Zentrale Merkmale des MFT sind die Sprachsteuerungsfunktion, ein Verkehrswarnsystem, die Integration von mobilen Endgeräten sowie ein kartenbasierter Navigator. Die Eingaben erfolgen entweder über einen Touchscreen oder das Lenkrad. Der Fahrer kann sich eingehende Textnachrichten laut vorlesen lassen, ohne die Hände vom Steuer zu nehmen.

Auf die Funktionen „Vehicle Health Report“ und „911 Assist“, die in der nordamerikanischen Version des MyFord Touch enthalten sind, müssen europäische Käufer vorerst verzichten. In den USA und Kanada können die Nutzer einen detaillierten Zustandsbericht abrufen und im gleichen Zug einen Werkstatttermin vereinbaren. Der Notrufassistent verbindet die Insassen des Fahrzeugs mit der zuständigen Einsatzzentrale. Können die Reisenden aufgrund von Verletzungen nicht sprechen, setzt das System automatisch einen Textnotruf ab.

Ausblick


Für das Jahr 2015 kündigt Ford auf seiner Webseite die europaweite Einführung des Mustang an. Der Sportwagen-Klassiker soll ein dynamisches Fahrerlebnis bieten. Als Antriebsaggregate werden ein 2,3-Liter-EcoBoost und der aus den US-Fahrzeugen bekannte 5-Liter-V8-Motor dienen. Erste Bilder des Cockpits lassen auf eine ausgewogene Balance zwischen digitalen und analogen Instrumenten schließen.

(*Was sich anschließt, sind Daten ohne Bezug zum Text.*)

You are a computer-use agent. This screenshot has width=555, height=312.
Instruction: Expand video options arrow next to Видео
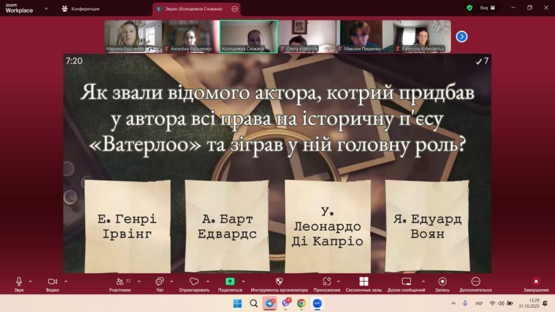tap(66, 281)
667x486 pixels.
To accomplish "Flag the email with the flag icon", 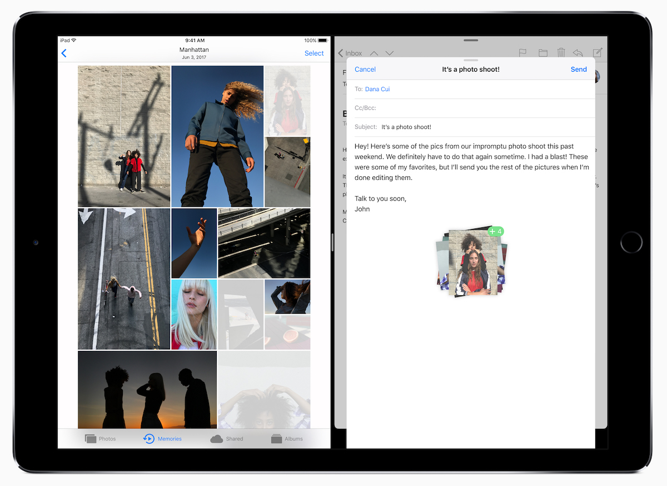I will click(522, 52).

Es ist außerdem zu erwarten, dass Ford den Funktionsumfang des MyFord Touch-Systems erweitern wird, um nicht den Anschluss an die Mitbewerber zu verlieren. Als Vorbild dient unter anderem der Daten- und Konnektivitätsdienst „Connect Me“ von Mercedes, der in der neuen C-Klasse zum Einsatz kommt. Neben einem Notrufsystem ist im „Connect Me“-Paket auch ein Wartungsmanager enthalten, der regelmäßig eine Analyse der Verschleißteile vornimmt.